PROBLEM DETAILS | Please set down every entry again exactly as it stands, without the pictures.

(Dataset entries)
****************************************
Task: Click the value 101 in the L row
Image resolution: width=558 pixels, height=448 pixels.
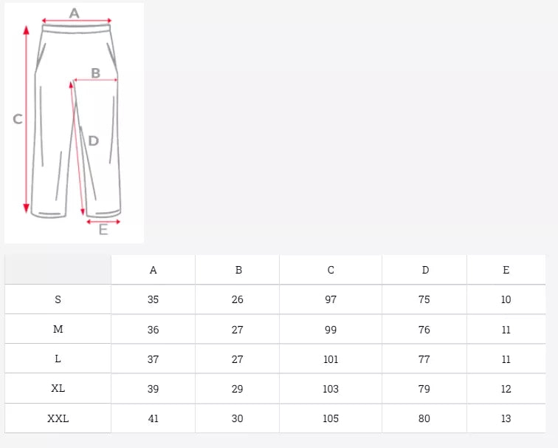Action: coord(331,359)
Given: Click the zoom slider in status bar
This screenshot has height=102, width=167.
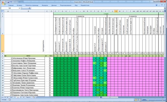Looking at the screenshot, I should (x=155, y=100).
****************************************
WRITTEN REPLY |
Task: Click the value 101 in the L row
Image resolution: width=558 pixels, height=448 pixels.
Action: coord(331,359)
Given: Click the zoom slider in status bar
This screenshot has height=102, width=167.
Looking at the screenshot, I should (x=155, y=100).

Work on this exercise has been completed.